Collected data
§ §

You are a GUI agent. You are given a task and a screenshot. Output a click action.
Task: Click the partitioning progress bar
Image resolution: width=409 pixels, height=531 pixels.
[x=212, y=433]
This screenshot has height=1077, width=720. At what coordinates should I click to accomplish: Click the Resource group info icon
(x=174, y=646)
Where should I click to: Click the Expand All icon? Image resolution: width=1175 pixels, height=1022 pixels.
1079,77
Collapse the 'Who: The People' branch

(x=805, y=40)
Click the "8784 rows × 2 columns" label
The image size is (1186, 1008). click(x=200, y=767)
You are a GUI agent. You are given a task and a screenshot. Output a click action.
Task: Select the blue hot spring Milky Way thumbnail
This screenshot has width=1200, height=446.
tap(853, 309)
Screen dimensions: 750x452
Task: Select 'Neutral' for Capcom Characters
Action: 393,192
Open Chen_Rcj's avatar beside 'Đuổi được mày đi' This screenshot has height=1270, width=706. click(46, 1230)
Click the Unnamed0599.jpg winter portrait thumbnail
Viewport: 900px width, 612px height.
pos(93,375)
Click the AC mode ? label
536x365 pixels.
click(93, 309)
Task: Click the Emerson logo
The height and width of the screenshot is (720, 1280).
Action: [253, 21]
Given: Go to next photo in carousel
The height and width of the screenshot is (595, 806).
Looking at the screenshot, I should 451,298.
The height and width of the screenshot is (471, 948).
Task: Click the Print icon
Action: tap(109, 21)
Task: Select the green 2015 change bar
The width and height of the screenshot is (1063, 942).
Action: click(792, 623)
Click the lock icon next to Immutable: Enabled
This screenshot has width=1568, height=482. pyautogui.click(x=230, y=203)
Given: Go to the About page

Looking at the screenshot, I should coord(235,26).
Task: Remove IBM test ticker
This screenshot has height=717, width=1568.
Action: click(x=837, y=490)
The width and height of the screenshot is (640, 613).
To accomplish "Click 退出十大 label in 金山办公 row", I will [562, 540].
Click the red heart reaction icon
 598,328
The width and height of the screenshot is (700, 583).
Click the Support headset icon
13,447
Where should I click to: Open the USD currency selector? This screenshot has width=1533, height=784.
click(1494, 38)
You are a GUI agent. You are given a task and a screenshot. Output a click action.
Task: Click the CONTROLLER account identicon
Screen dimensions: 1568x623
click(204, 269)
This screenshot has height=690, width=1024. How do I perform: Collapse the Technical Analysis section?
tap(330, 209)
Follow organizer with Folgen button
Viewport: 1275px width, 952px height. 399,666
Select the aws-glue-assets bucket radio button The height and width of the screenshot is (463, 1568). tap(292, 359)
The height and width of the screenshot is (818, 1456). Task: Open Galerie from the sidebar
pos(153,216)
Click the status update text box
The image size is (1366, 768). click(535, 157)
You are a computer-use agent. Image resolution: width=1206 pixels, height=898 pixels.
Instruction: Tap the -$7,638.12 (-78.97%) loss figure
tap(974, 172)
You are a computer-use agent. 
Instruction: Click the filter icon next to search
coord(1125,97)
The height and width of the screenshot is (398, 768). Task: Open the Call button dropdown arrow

§ §

# EXERCISE REQUIREMENTS
Search each line of the data above for "thumbnail", and copy the lines where it occurs.

# SOLVED EXERCISE
Task: Select the blue hot spring Milky Way thumbnail
Click the Unnamed0599.jpg winter portrait thumbnail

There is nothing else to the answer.